Cute? OK, maybe a little. Tuesday night's homer was his fifth of the season in just 50-plus at-bats, and this is a player who played five years in the minors -- more than a thousand at-bats -- before hitting his first professional home run. So suddenly he is "Deep" Tackett, as potent as Hoiles or Mickey Tettleton ever were, and, yes, it's kind of cute.

Only not quite as cute as you think. Think about it. Go back to spring training. The Orioles signed Rick Dempsey to be their backup catcher. The city rejoiced. But then, oops, Dempsey didn't make the club. Manager Johnny Oates picked Tackett instead and almost got run out of town. Why do you think he risked it? Because Tackett can play this game.

"All I remember is we had that [Opening Day] parade downtown on the day we made the move," Oates said, "and people who hadn't heard the news yet were yelling at me, 'You're a bum if you don't keep Dempsey.' That's all anyone cared about. But [Tackett] had earned the job. He's got some tools. He showed me a lot in the spring."
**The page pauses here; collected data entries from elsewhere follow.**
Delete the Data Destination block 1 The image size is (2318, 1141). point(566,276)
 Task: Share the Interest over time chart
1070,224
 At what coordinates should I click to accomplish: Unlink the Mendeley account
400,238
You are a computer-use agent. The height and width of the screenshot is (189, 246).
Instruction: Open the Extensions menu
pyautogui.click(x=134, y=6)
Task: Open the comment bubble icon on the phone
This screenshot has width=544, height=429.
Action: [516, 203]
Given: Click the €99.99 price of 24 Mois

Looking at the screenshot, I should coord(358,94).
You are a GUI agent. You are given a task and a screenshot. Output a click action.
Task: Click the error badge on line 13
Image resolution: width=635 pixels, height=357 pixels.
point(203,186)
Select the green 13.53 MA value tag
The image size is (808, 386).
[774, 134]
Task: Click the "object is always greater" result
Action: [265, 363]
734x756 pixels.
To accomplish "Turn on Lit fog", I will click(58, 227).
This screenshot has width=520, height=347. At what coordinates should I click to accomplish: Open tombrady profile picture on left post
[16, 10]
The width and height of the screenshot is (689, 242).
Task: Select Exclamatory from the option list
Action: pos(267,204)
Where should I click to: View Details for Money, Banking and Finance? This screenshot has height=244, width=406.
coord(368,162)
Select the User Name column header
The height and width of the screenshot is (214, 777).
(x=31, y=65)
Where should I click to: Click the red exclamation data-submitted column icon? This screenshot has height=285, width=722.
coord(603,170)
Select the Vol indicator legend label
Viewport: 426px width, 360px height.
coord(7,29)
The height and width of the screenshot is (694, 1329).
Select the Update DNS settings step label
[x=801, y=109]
He showed a .400 average and seamless defense in the spring, and now he is showing more of the same when it matters, and to Oates, a backup catcher from way back, it is an utterly delicious turn.

"Jeff has done more in two weeks than I did in 10 years," Oates said. "I'm happy for him. But you know what I really like? His response is not, you know, 'Isn't this great?' He's dead serious. He says, 'Well, maybe now I'm gonna get more playing time.' "

Said Tackett: "Dead right. I want to play every day. Maybe it'll never happen, but if I don't believe it can, why am I here? I understand about people thinking this run is cute and all. I don't mind. I'm a pretty laid-back guy. It takes a lot to get me upset. But understand, I've been working up to this, and I'm here to play."

Maybe it's all cute if you consider the entire sweep of his career, going back to those first five years when he didn't hit a home run. But Tackett is a different player now.

"Everyone always wants to go back to those five years, but see, 1989 is the first time I had an idea about what I was doing," he said. "Before that, I had no plan. You bounce around the minors and you come across a lot of hitting coaches telling you different things. I was changing my stance all the time. I just got tired of it. And then in 1989 I kind of put things together. I've been climbing ever since."

In 1989, under the tutelage of current Orioles hitting coach Greg Biagini, Tackett settled on one stance. No more changes. One stance, one swing. It wasn't an easy adjustment. He hit only .181 that year at Rochester. But he did hit a home run. Two. And in the next two years at Rochester he had 10 homers, 26 doubles and 83 RBI, with the majority coming in 1991. So he was beginning to show some power before this season.

Not that there is necessarily an explanation for this sudden run. Sometimes you just don't ask questions. "See the ball, hit the ball: It's nothing more than that," Tackett said. "The pitchers don't know me. Maybe that helps. I don't know. I haven't felt this good in, well, I don't know when. And I couldn't tell you why. I just do."

His defense is, as always, superb. His arm is powerful, his attitude aggressive. He is flawless on pop-ups and balls in the dirt. His handling of pitchers is mature and wise. Mike Mussina all but credits Tackett with getting him to the majors so soon. "He's doing a lot of things behind the plate that I like," Oates said.

Now he is doing things at the plate as well as behind it, his contribution as thorough as it is surprising, and though the temptation is to stick a "cute" button on it, don't. There is a ballplayer at work here.

"I didn't just appear," he said. "I played every day at Rochester the last two years. People who saw me there won't be surprised by this. I can do some things."